Trivia: Milk is delivered daily to Sartori Foods from the 200+ farmers, all within 50miles of the cheesemaking plant. That milk is being made into cheese within 3 hours of its arrival.

Trivia: Mozzarella packed in water has a shelf life of about 30 days while the cryovac version has a shelf life of 60 days.

Trivia: It takes between 10 and 13 pounds of milk to make 1 pound of cheese. The rest is water and whey, which is recycled and used or sold.

Trivia: BelGioioso wraps their Gorgonzola in foil and then in cellophane with tiny holes so that the cheese can continue to breathe. Cryovac wrap causes the cheese to become wet; the holes in the cellophane prevent that, making for a better product.

Trivia: The average size herd that provides milk to the Salemville Co-Op: 12 cows.

Trivia: The difference between blue cheese and gorgonzola is 30 days. Blue is aged 60 days and gorgonzola is aged 90 days (or more).

Trivia: 100 Pounds of cow milk fetches $12.00 these days… and the price of cow milk is set on the Chicago Commodity Exchange… 100 pounds of goat milk fetches $45.oo these days… 100 pounds of sheep milk fetches $95.00.

Trivia: Due to the outstanding treatment of their cows at the Crave Brothers Farm, the milk yield per cow is about 30K pounds of milk per yield, while the national average is 20K.

Trivia: The average size dairy herd in Wisconsin is 160 cows.

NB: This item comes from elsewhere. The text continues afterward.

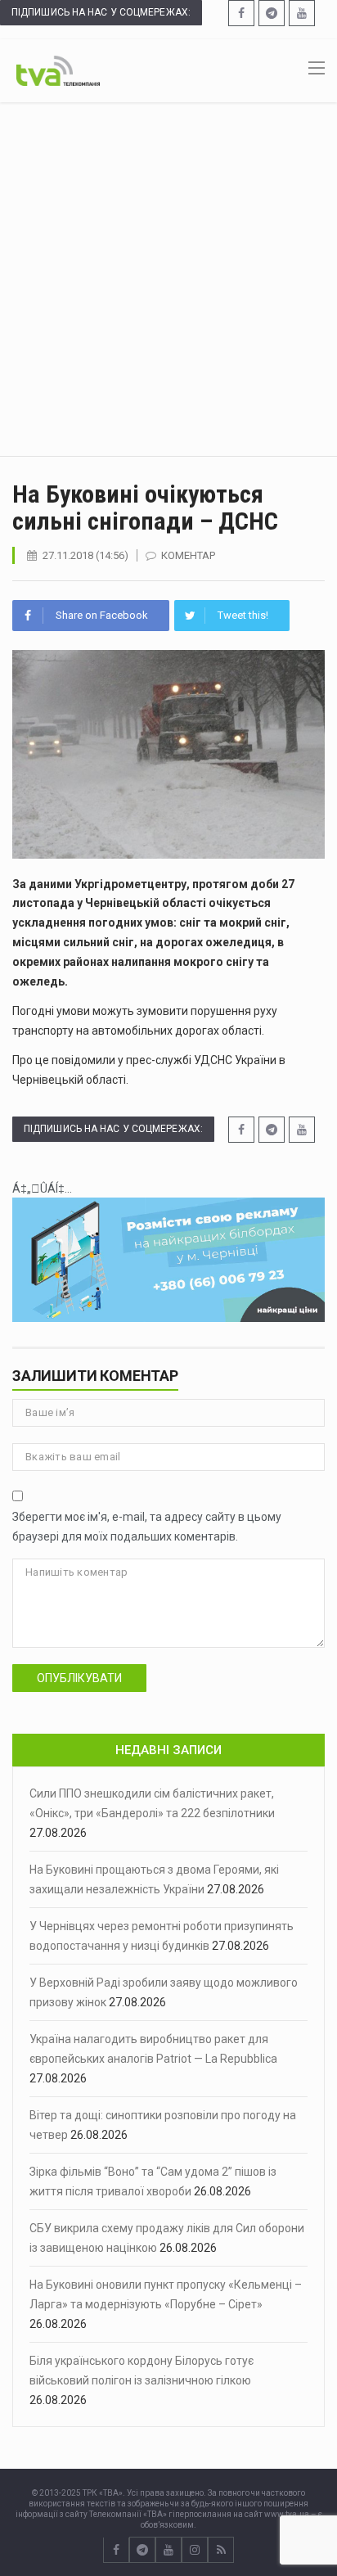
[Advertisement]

Dazzle your friends with your Wisconsin Cheese trivia… (MW)

1 comment:

  1. The Cheese Primer book claims that cheese from Europe, that is UNPASTEURIZED, tastes better than American cheese. As an American, I don't think I have ever tasted cheese, that's unpasteurized. DO Americans make any cheese that's unpasteurized, or is it all pasteurized? Is there a way to buy European cheese, in America? Thanks.